You may be wondering why web browsers would even cache DNS entries if the operating system already does this. Supposedly, this happens to reduce DNS server load and speed up response time, although I can’t imagine a hit on your OS DNS cache is all that expensive of an operation. Mozilla has even documented this behavior here. Most other browsers do this too, though their times seem to vary somewhat, ranging from 15 to around 60 seconds with Opera caching (seemingly) indefinitely until browser restart and Internet Explorer for 30 minutes." http://dyn.com/blog/web-browser-dns-caching-bad-thing/
If I have a wrong understanding, I'm sure rotblitz will correct me - hopefully gently, as it's not always the case.
-
Hi, I know this topic is quite old, but I have a similar problem and don't know how to solve it. My DNS status after testing shows that everything works fine, and I use OpenDNS updater to update IP, which also works.

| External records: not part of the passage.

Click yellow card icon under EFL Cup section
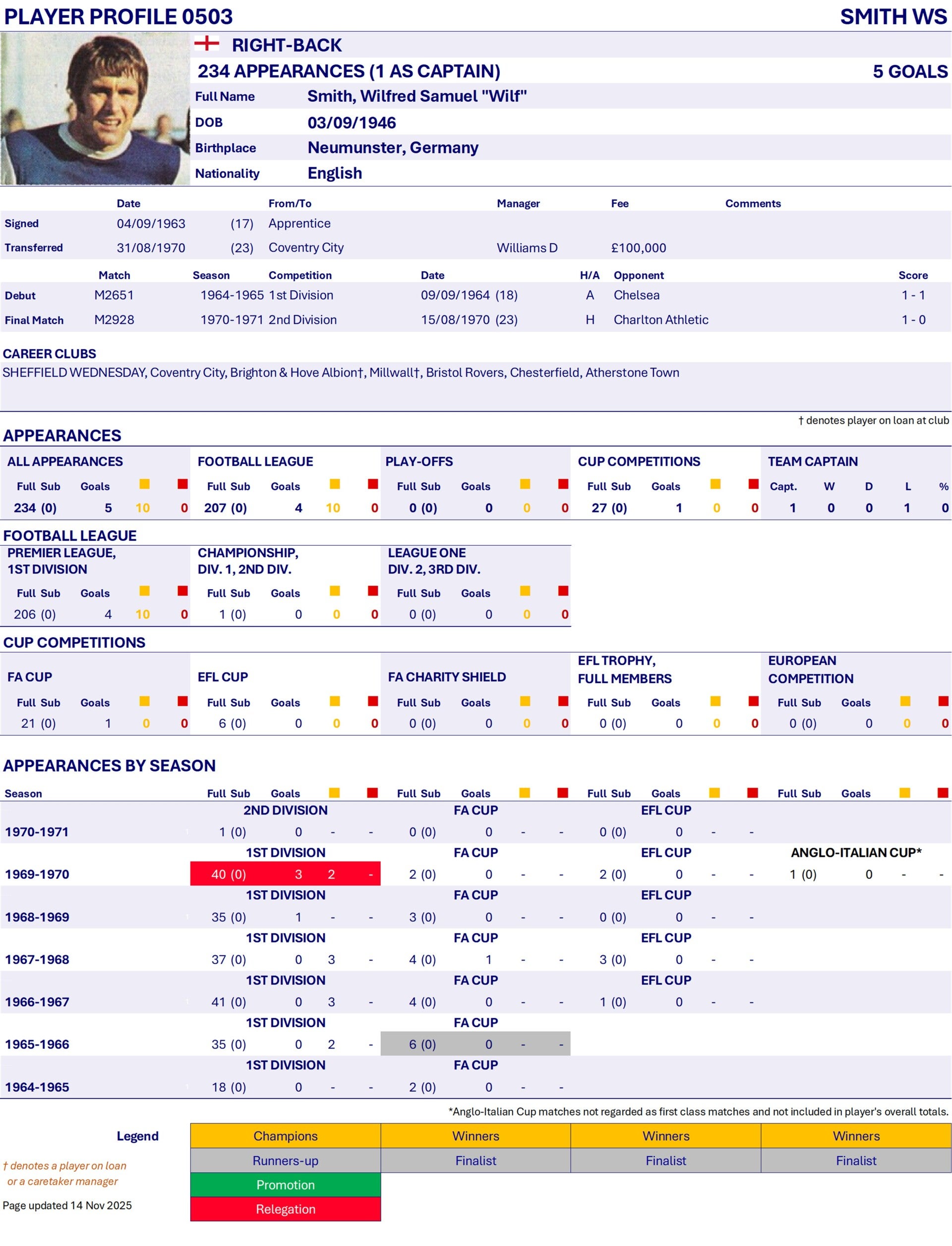The width and height of the screenshot is (952, 1246). point(335,701)
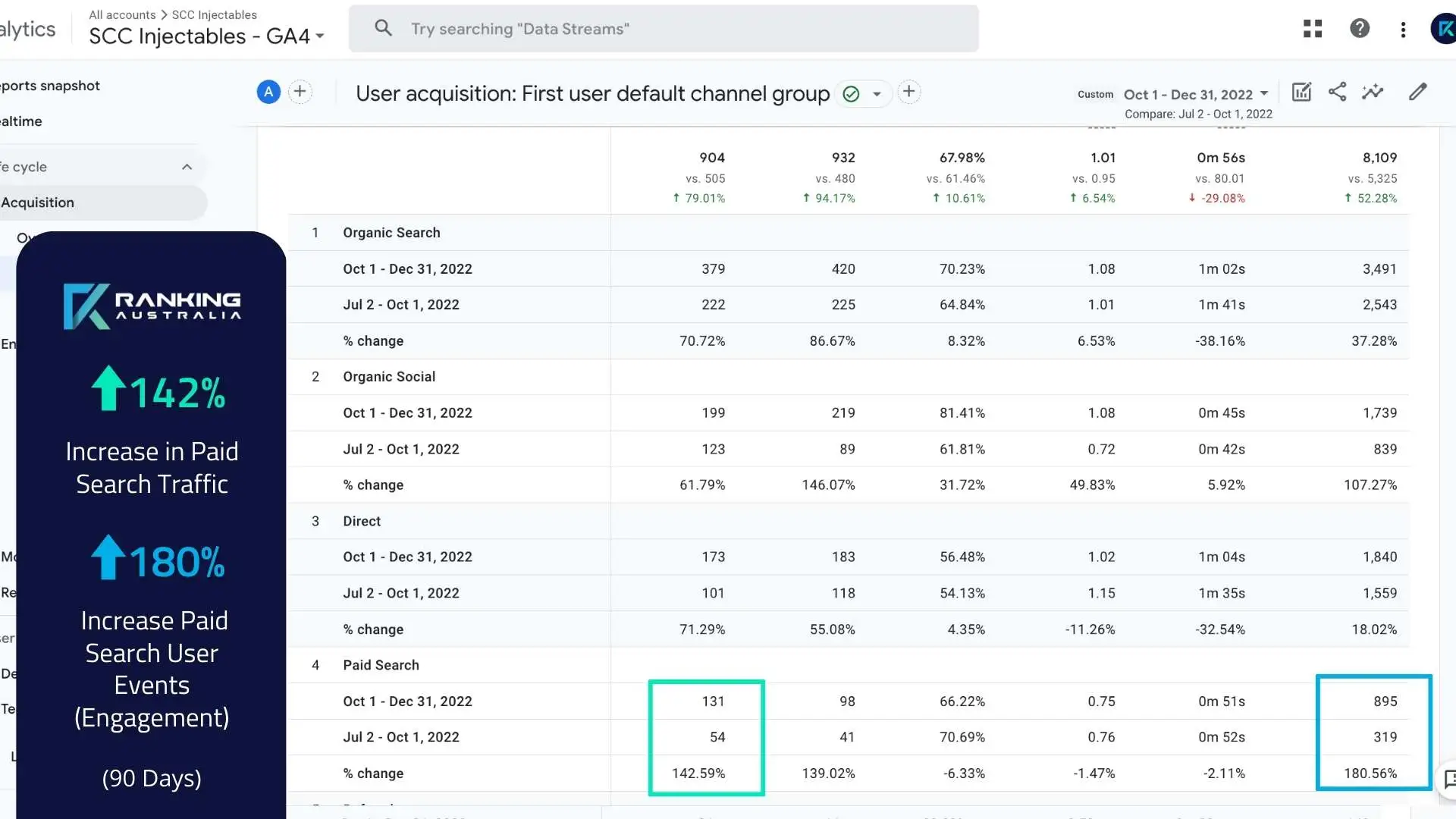Click the All accounts breadcrumb link
This screenshot has height=819, width=1456.
121,14
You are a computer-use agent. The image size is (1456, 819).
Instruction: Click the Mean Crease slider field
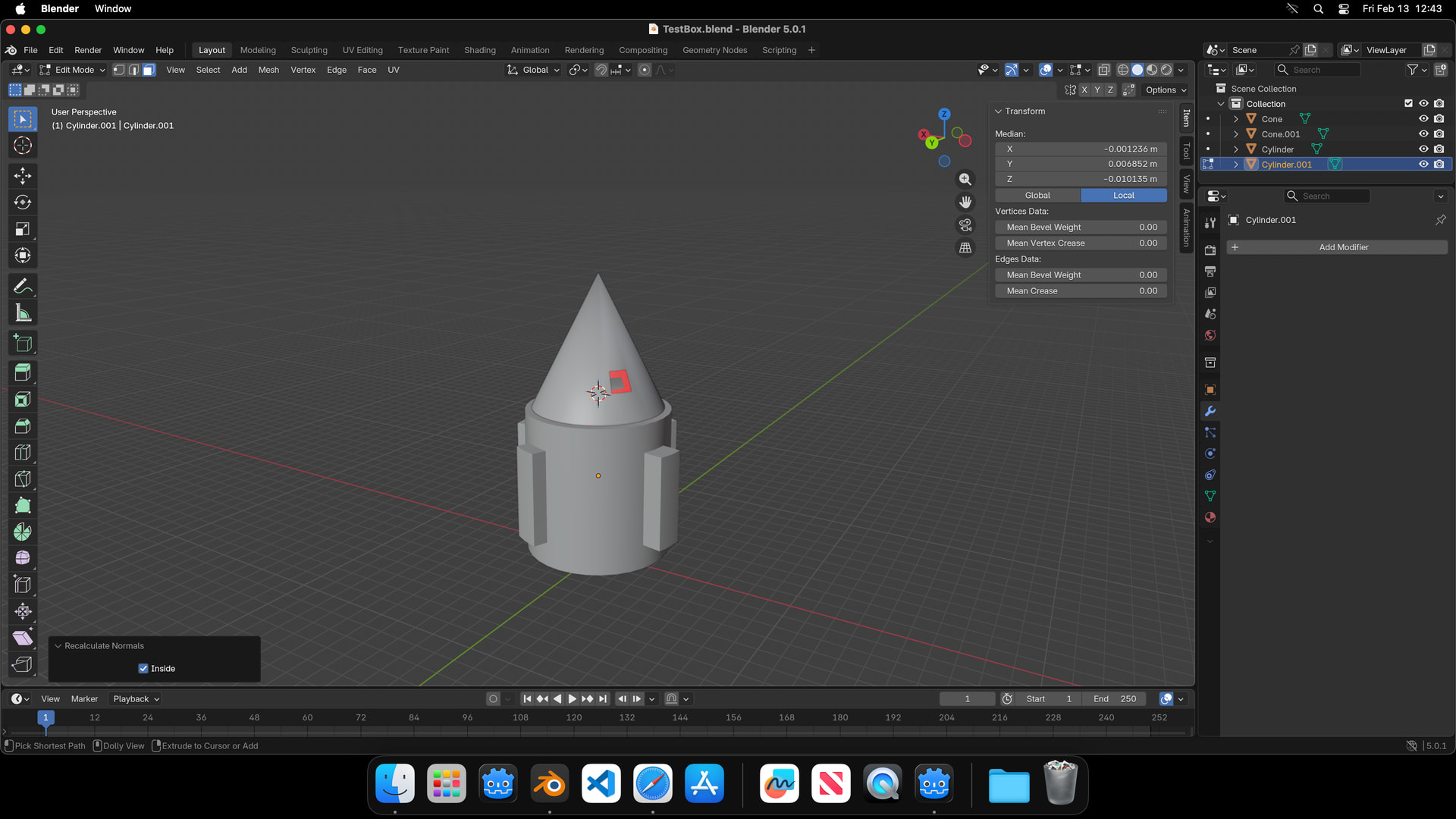[1081, 291]
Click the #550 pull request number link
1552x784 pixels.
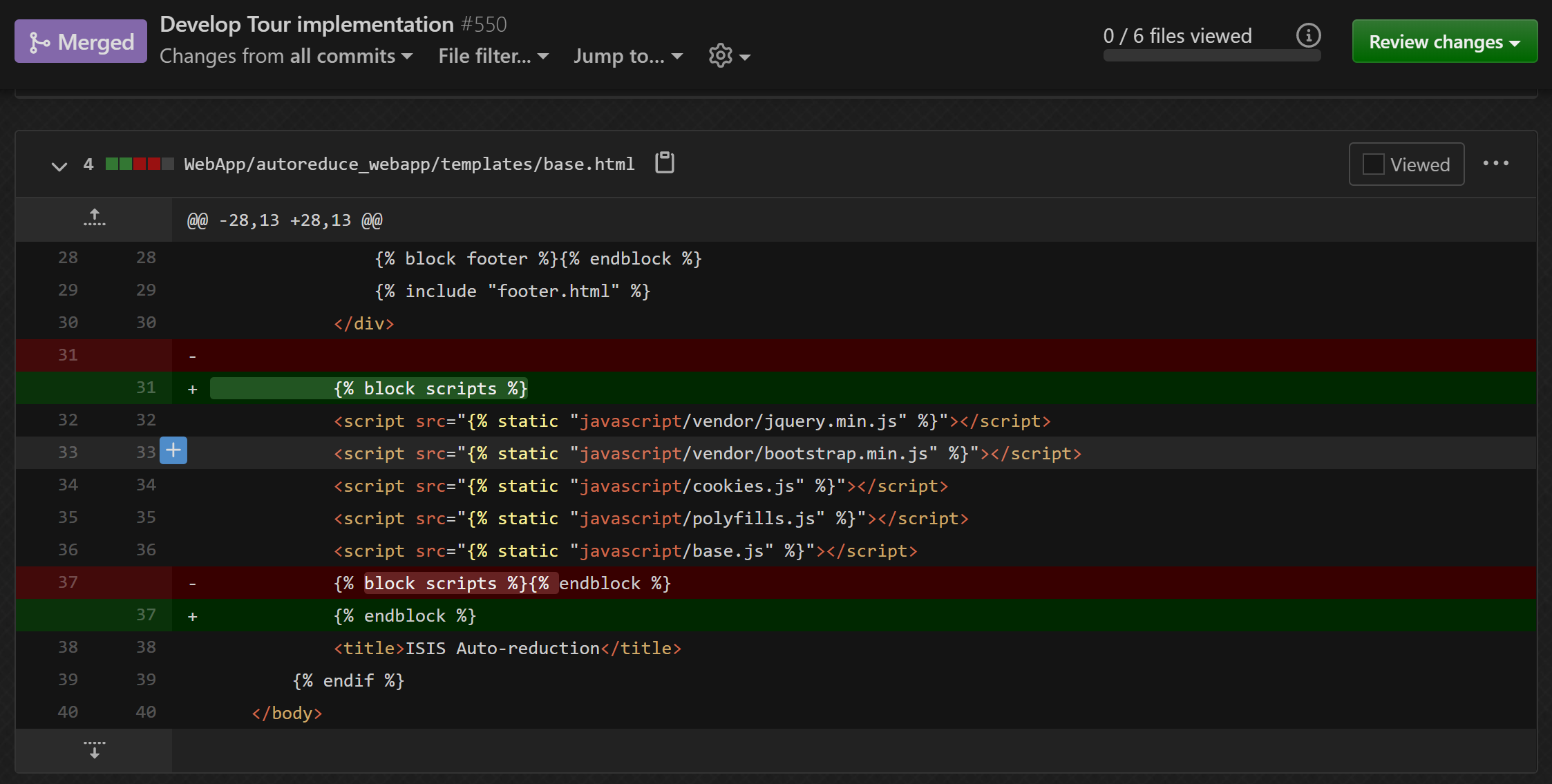(484, 23)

I cleared DNS on my Mac OS, browsing history on Chrome and Brave. And additionally, DNS under chrome://net-internals/#dns.I have checked Web Content Filtering for Custom with some specific website categories, and I still can access them.
This is my parameters:
Server: 208.67.222.222
Address: 208.67.222.222#53
Non-authoritative answer:
debug.opendns.com text = "server r1.wrw1"
debug.opendns.com text = "flags 20040020 0 70 180000000000000000007950800000000000000"
debug.opendns.com text = "originid 0"
debug.opendns.com text = "orgflags 2000000"
debug.opendns.com text = "actype 0"
debug.opendns.com text = "source 87.206.204.209:51672"
I hope that someone can help me with that.